An investigation into the sales-advertising relationship : the state lottery case
MetadataShow full item record
The present investigation aims at modeling the sales response to advertising and, in the process, sheds some light on the sales-advertising relationship subject, which has been at the center of a decades-long controversy due to its inherent complexities. We studied three Colorado Lottery games, Lotto, Powerball, and Scratch, over a four-year period of operation. To synthesize a model that appropriately described the sales-advertising behavior of each one of these games, we addressed three fundamental questions driving the modeling process itself: 1. Is there a relationship between sales and advertising? 2. If such relationship exists, is there an advertising "carryover effect" on sales?

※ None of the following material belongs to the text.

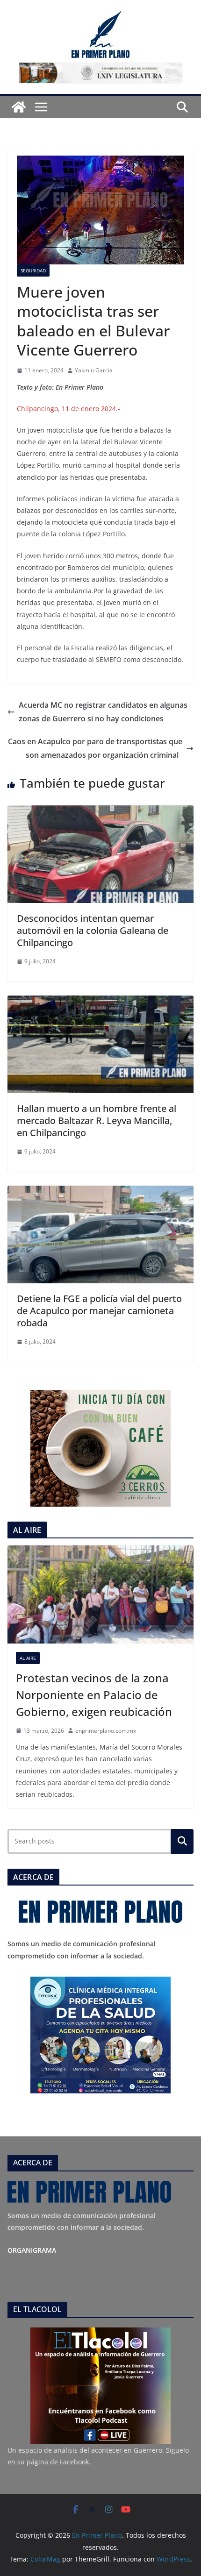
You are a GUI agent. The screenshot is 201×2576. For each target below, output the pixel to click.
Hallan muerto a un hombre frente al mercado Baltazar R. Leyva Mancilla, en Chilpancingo (96, 1120)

And, 3. What is the shape of the sales-advertising relationship? We put forward two general-response models (Current Effects and Koyck's) in combination with eight functional forms (one linear and seven nonlinear forms) to address the above questions and test the respective hypotheses. Employing the available time series data corresponding to game sales, game advertising expenditures, state population, state unemployment rate, and jackpot (for the relevant games), we performed the respective regression analyses. We, then, evaluated the posited relationships and selected the best predictive model for each game, when statistical evidence supported a significant sales-advertising association. Using this final model, we addressed the three research questions at the core of this study. The results of this investigation suggested the existence of a significant positive and nonlinear (concave-downwards) Scratch sales-advertising relationship. No sales-advertising association was found for the Lotto or Powerball games. The data analyzed did not seem to support either the advertising "carryover effect" on sales on any of the games studied. From the theoretical point of view, these findings extend prior empirical research that has generally assumed, for simplification purposes, a linear sales-advertising relationship with its corresponding consequences. From the practical perspective, this study highlights advertising’s contribution to sales, which can help debunk mistaken beliefs frequently stigmatizing advertising as a resource-spending function and quell the long-established skepticism about its financial accountability.